President Barack Obama delivers remarks during an interfaith memorial service, honoring five slain police officers, at the Morton H. Meyerson Symphony Center on July 12, 2016 in Dallas, Texas. A sniper opend fire following a Black Lives Matter march in Dallas killing five police officers and injuring 12 others. (Photo by Tom Pennington/Getty Images)

President Barack Obama delivers remarks during an interfaith memorial service, honoring five slain police officers, at the Morton H. Meyerson Symphony Center on July 12, 2016 in Dallas, Texas. A sniper opened fire following a Black Lives Matter march in Dallas killing five police officers and injuring 12 others. (Photo by Tom Pennington/Getty Images)

President Barack Obama threaded the needle between honoring police officers and affirming the concerns about law enforcement conduct in his remarks at the memorial service for the five members of the Dallas Police Department killed by a sniper last Thursday.

“From the moment you put on that uniform, you have answered a call that at any moment, even in the briefest interaction, may put your life in harm’s way,” Obama said, detailing how the five fallen officers came to be members of the force. “Like police officers around the country, these men and their families shared a commitment to something larger than themselves.”

Five chairs stood empty, each with a police officer’s hat and folded American flag, in memory of the officers, who were shot during a protest of fatal police shootings of civilians across the country. He called the shooting “an act not just of demented violence but of racial hatred.”

“Despite the fact that police conduct was the subject of the protest, despite the fact that there must have been signs and slogans or chants with which they profoundly disagreed, these men and this department did their jobs like the professionals they were,” Obama said.
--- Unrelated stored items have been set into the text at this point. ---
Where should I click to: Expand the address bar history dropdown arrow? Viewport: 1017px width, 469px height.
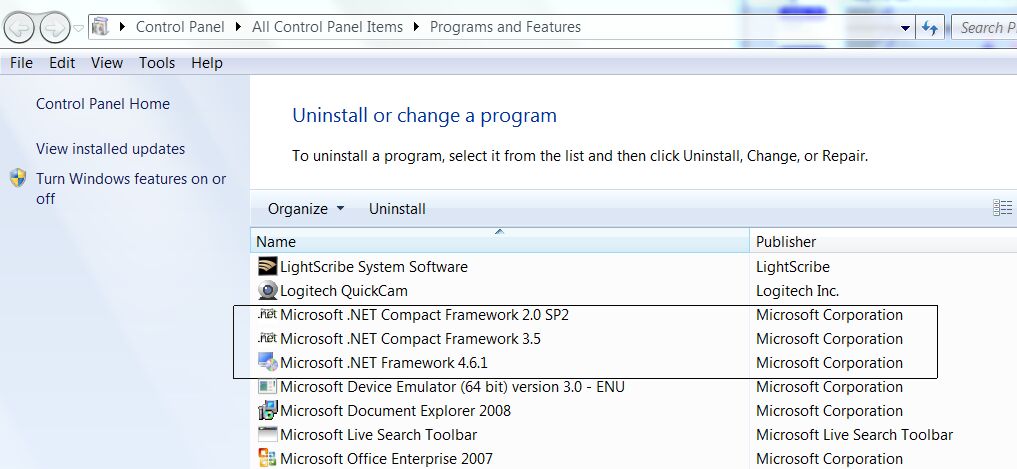coord(905,28)
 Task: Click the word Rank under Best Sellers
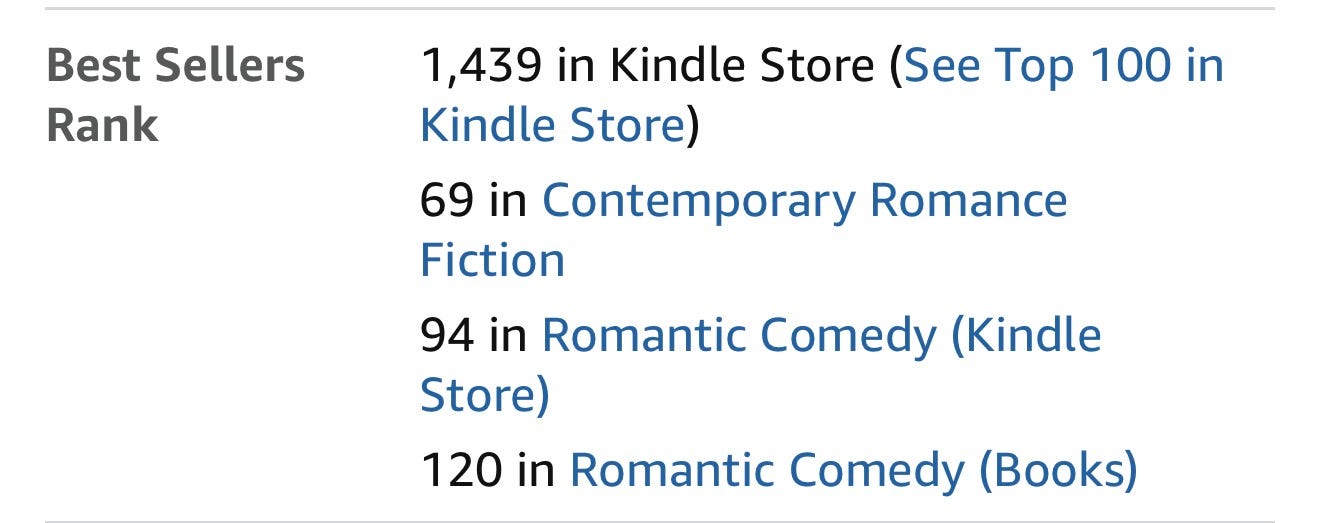(102, 126)
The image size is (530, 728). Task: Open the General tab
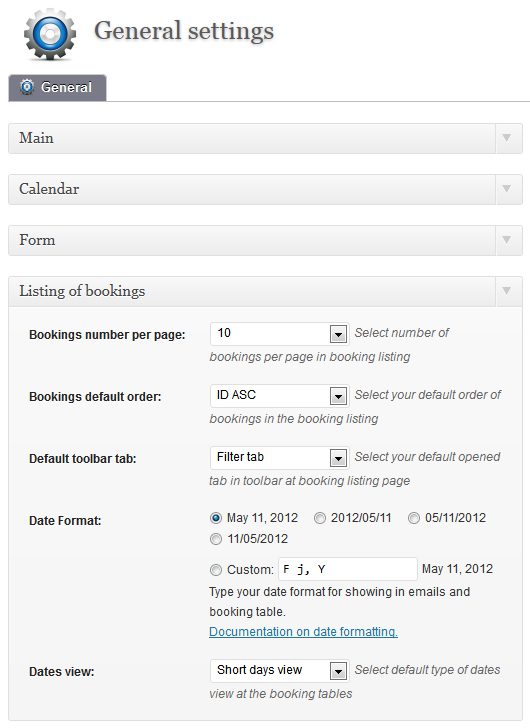(x=58, y=87)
The president acknowledged that the country was struggling, following the deaths of Alton Sterling and Philando Castile at police hands earlier last week.

Obama rejected the idea that all police officers were bigoted but noted that studies show that whites and people of color experience the criminal justice system differently. “We cannot simply turn away dismiss those in peaceful protest as troublemakers or paranoid.”

“Race relations have improved in my lifetime,” said Obama. “But America, we know bias remains. We know it. No institution is immune—and that includes our police departments.”

He said that, despite how it may feel, the racial divide in America was not too great to bridge, though change would require talking honestly about making changes, even when it’s uncomfortable.

“We ask the police to do too much, and we ask too little of ourselves” he said. “As a society we choose to under-invest in decent schools. We allow poverty to fester so that entire neighborhoods offer no prospect for gainful employment. We refuse to fund drug treatment and mental health programs. We flood communities with so many guns that it is easier for a teenager to buy a Glock than get his hands on a computer, or even a book.”

Joining the president were former President George W. and Laura Bush, Vice President Joe Biden and Dr. Jill Biden, Dallas Mayor Mike Rawlings, Police Chief David Brown, and many officers.

Obama ended the speech by calling for citizens to have an open heart. “With an open heart, those protesting for change will guard against reckless language going forward,” he said. “But even those who dislike the phrase ‘Black Lives Matter,’ surely we should be able to hear the pain of Alton Sterling’s family.”